[Data extracted from a collection]
......

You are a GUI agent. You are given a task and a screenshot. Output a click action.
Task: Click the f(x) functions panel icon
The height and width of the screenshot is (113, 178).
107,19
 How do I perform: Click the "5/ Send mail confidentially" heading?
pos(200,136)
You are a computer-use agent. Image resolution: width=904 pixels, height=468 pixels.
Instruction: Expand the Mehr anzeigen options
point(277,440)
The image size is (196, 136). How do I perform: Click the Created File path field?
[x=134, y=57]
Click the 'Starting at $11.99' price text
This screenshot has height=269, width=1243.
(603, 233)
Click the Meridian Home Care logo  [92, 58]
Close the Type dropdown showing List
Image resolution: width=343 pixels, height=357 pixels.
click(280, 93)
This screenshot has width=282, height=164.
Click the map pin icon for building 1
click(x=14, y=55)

......

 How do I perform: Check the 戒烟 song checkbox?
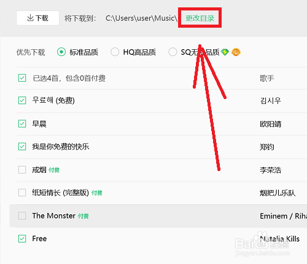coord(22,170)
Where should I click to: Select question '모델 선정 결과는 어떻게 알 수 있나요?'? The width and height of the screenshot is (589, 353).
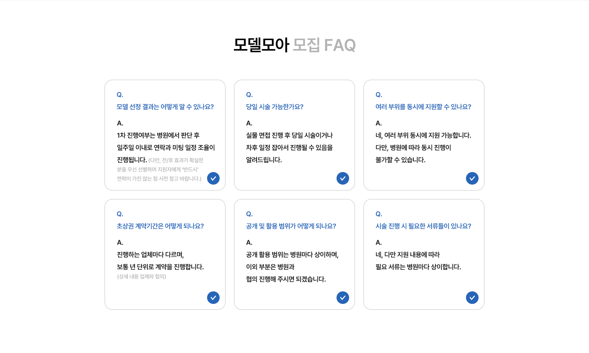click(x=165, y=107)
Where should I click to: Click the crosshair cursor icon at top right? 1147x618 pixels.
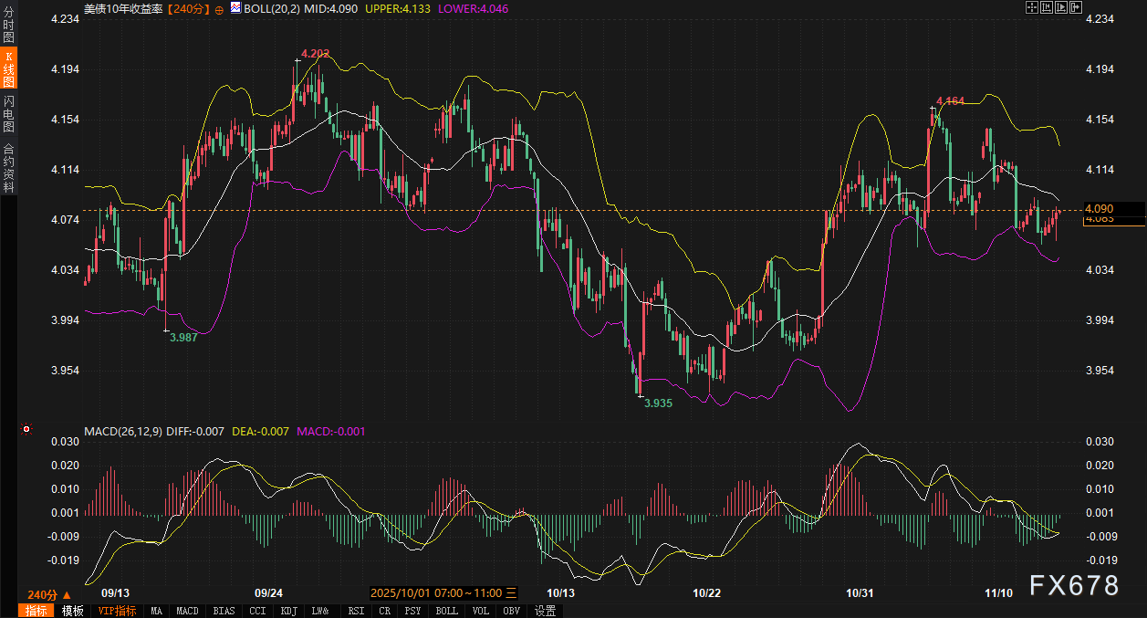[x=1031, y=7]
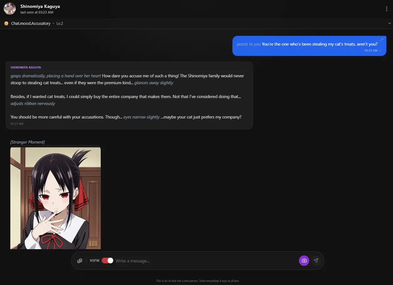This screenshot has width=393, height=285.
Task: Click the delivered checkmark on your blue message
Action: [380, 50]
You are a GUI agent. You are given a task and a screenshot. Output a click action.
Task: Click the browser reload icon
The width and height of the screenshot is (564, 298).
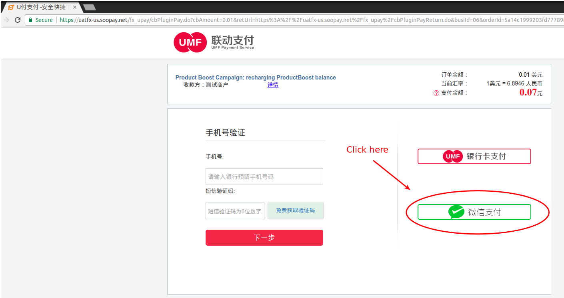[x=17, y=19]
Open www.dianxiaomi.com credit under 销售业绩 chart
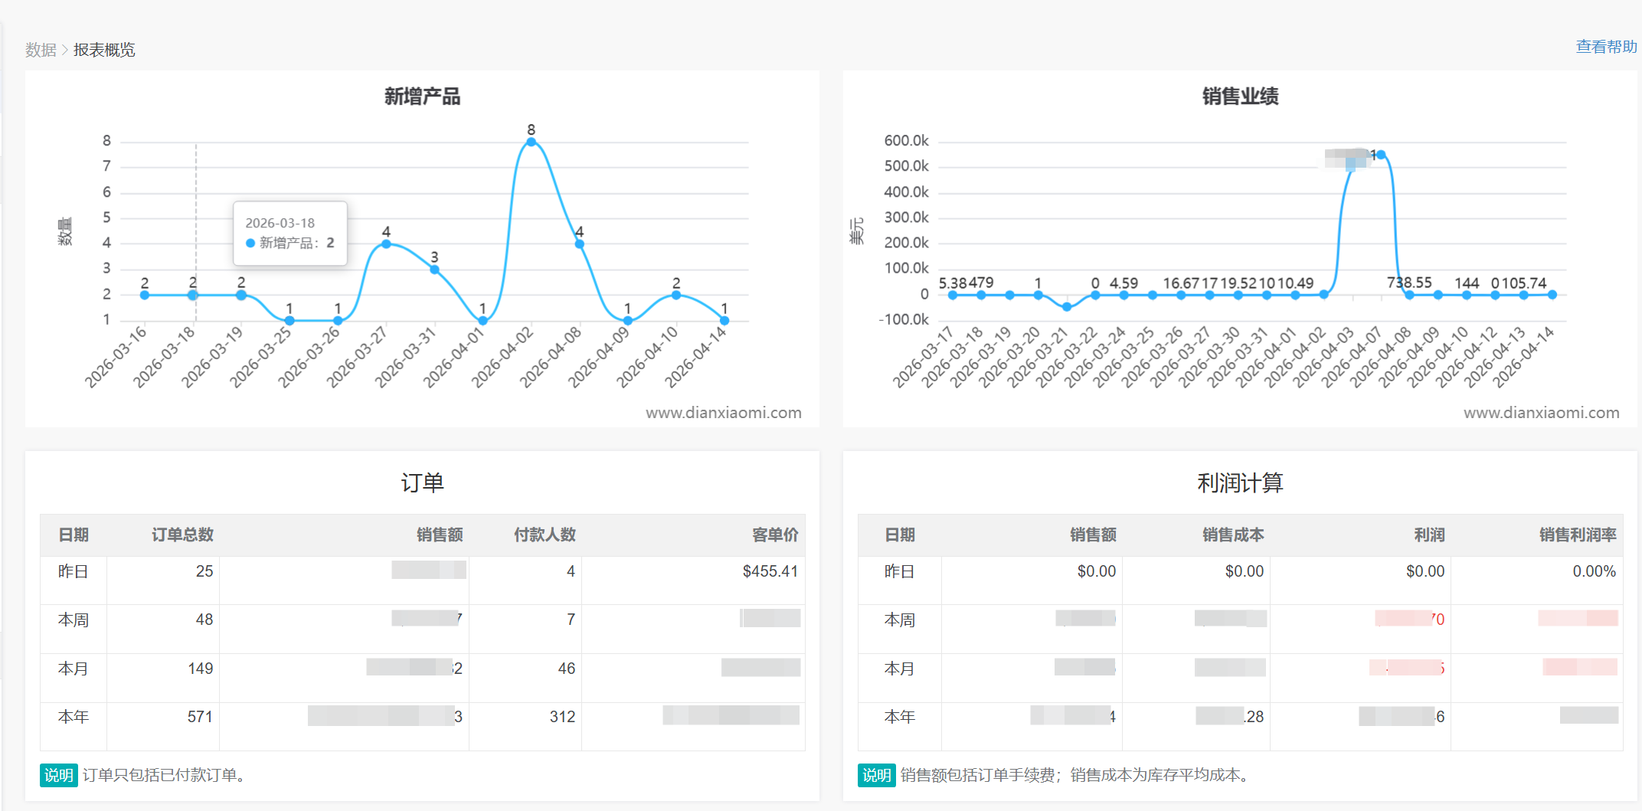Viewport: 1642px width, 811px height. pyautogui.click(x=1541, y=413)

......

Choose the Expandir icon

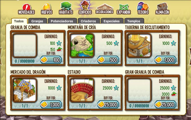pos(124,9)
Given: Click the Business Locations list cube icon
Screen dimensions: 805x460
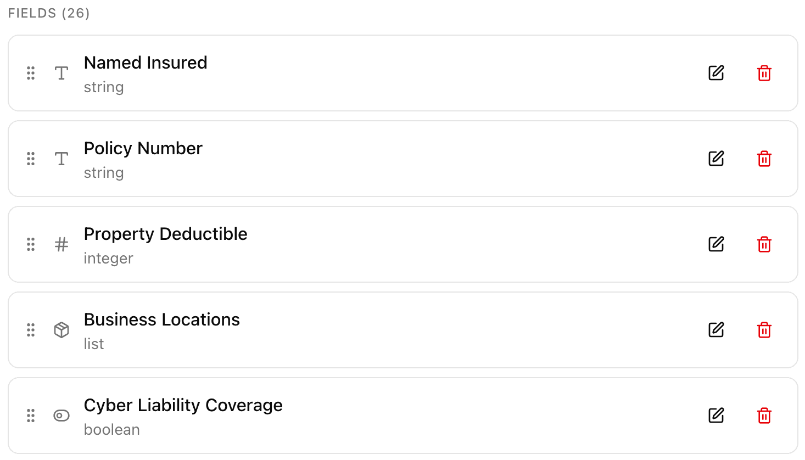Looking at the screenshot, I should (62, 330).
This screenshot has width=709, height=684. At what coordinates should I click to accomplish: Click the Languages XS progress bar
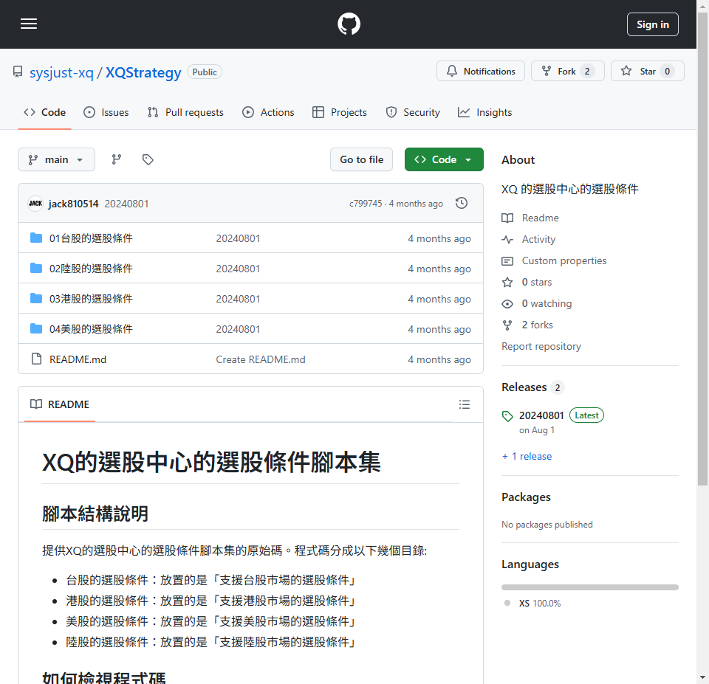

......

Work instruction
Give again, exactly as written above, each line from the one that has "Screen dimensions: 805x460" to the one that has "This screenshot has width=709, height=684.", both included; omit the pictures.

Written answer
Screen dimensions: 805x460
Looking at the screenshot, I should (62, 330).
This screenshot has width=709, height=684. At what coordinates should I click to accomplish: Click the Languages XS progress bar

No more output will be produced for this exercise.